▸ **Trecho da página**
::::
Folheando os livros de sua autoria, encontramos alguns textos
bem representativos, espalhados aqui e ali. No artigo “Sobre o nosso teatro”
(1), começa declarando que não era frequentador assíduo das plateias, não
porque negasse valor e talento aos autores e artistas, mas em virtude do mau
gosto do público, incapaz – no seu entender – de bem julgar e valorizar as
peças encenadas na época. Episódios que cercavam o teatro daqueles dias, e
que ele acompanhava com atenção pela imprensa, pareciam irritá-lo muito. O
puritano que era, ainda que com aparência de boêmio, não gostava das
“fofocas” inevitáveis no meio teatral e que constituíam justamente a delícia
de grande parte de seus frequentadores.
Algumas passagens parecem indicar
que o teatro, para ele, eram os grandes espetáculos, com elenco numeroso,
roupagens e cenários ricos, muita luz e ação. “O teatro é por excelência uma
arte da sociedade, de gente rica – escreveu. – Ele exige vestuários caros,
joias, carros – tudo isso que só se pode obter com a riqueza. Pois os ricos
da Bruzundanga não animam as tentativas que se têm feito para fazer surgir
um teatro indígena, todas têm fracassado” (2). Nesse trecho ele renova as
críticas ao público e deixa claro que não o agradavam as peças mais
modestas. Mas, por outro lado, as dificuldades econômicas de hoje confirmam
de certa forma sua afirmação, eis que proliferam as encenações com poucos
personagens em que às vezes nem o cenário muda.
Em “Sobre o teatro” (3) e
“Abertura do congresso” (4), volta a abordar o tema. Neste último artigo,
ironizando o “reconhecimento” dos deputados na República Velha, monta uma
cena teatral, embora isolada, num cassino, onde se ouvem o bater das fichas
de madrepérola de mistura com vozes femininas de sotaques estrangeiros bem
carregados. Como sempre que se dispõe a criticar, sua pena carrega nas
tintas e desenha um episódio grotesco. No conto “Uma noite no Lírico” (5), a
presença do teatro não sai do título.
Como autor teatral, porém, Lima
Barreto ensaiou apenas duas tentativas. Suas memórias e registros, em geral
tão minuciosos, não esclarecem a razão de ter produzido tão pouco no gênero.
Talvez não tenha lhe sobrado tempo, pois sua vida foi breve.
“Casa de
Poetas” e “Os Negros” constituem suas únicas obras no gênero. A primeira é
uma comédia leve, em apenas um ato e com cinco personagens, que decorre numa
única sala. Lima Barreto, na prática, renega sua teoria e desenvolve as
ações das figuras numa só peça de uma casa carioca. O diálogo é vivo,
correntio, mesmo que surjam algumas palavras muito de seu gosto
(dunquerques, donaire, bibelots, dous, cousa etc.). Mas o humor está
presente, em especial no inesperado do desfecho e na ingenuidade do Dr.
::::
▸ **Dados disponíveis**
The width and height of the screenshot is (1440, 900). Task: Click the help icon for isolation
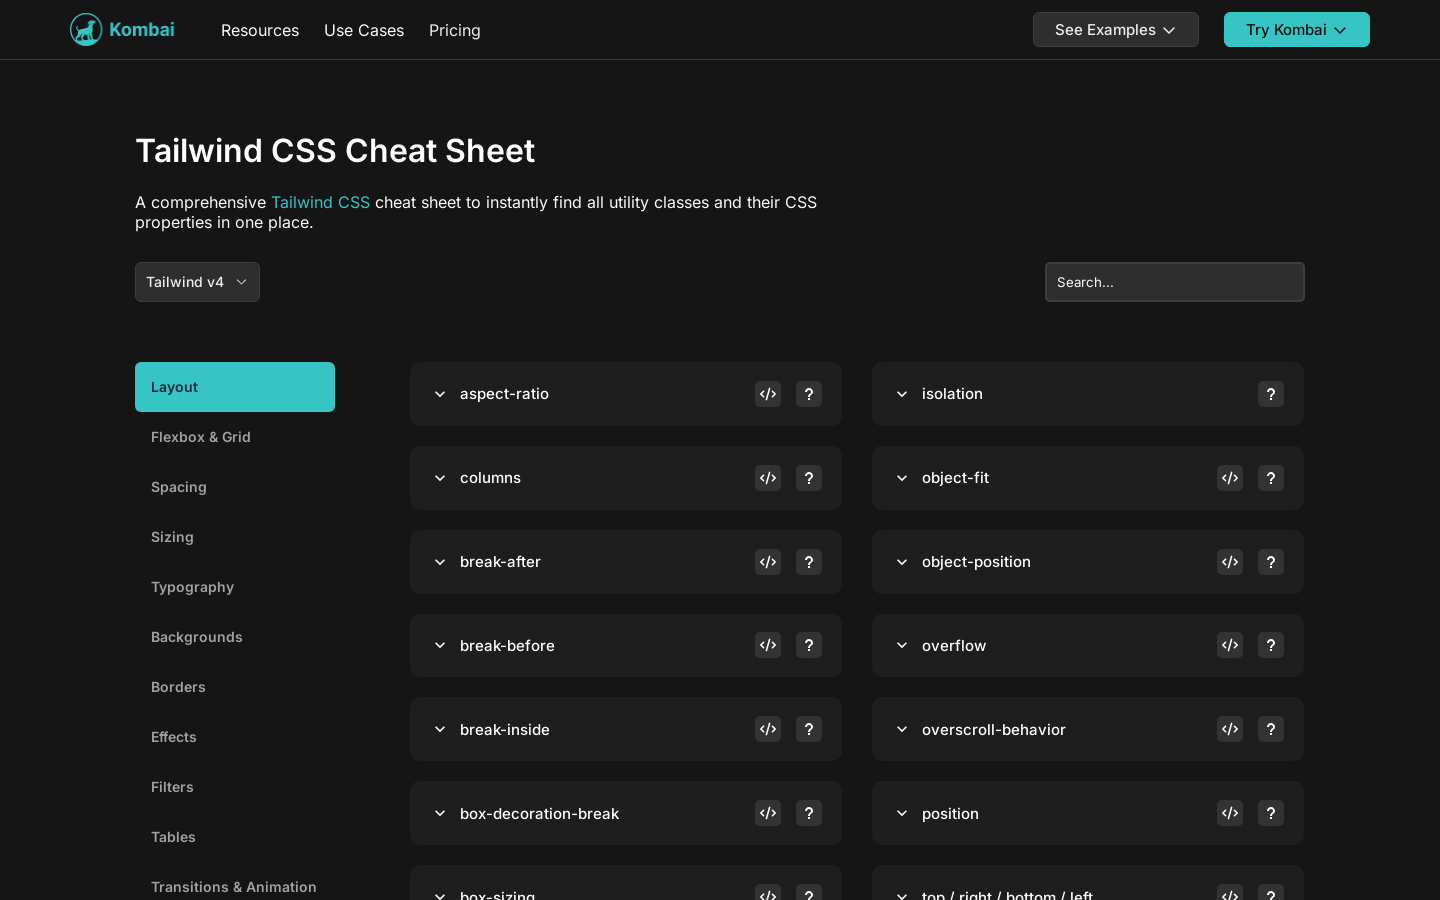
::::
No texto sobre Lima Barreto e o teatro, devolva sem nenhuma alteração a passagem que começa em "Talvez não tenha" e termina em "ingenuidade do Dr.".

▸ **Resposta correta**
Talvez não tenha lhe sobrado tempo, pois sua vida foi breve.
“Casa de
Poetas” e “Os Negros” constituem suas únicas obras no gênero. A primeira é
uma comédia leve, em apenas um ato e com cinco personagens, que decorre numa
única sala. Lima Barreto, na prática, renega sua teoria e desenvolve as
ações das figuras numa só peça de uma casa carioca. O diálogo é vivo,
correntio, mesmo que surjam algumas palavras muito de seu gosto
(dunquerques, donaire, bibelots, dous, cousa etc.). Mas o humor está
presente, em especial no inesperado do desfecho e na ingenuidade do Dr.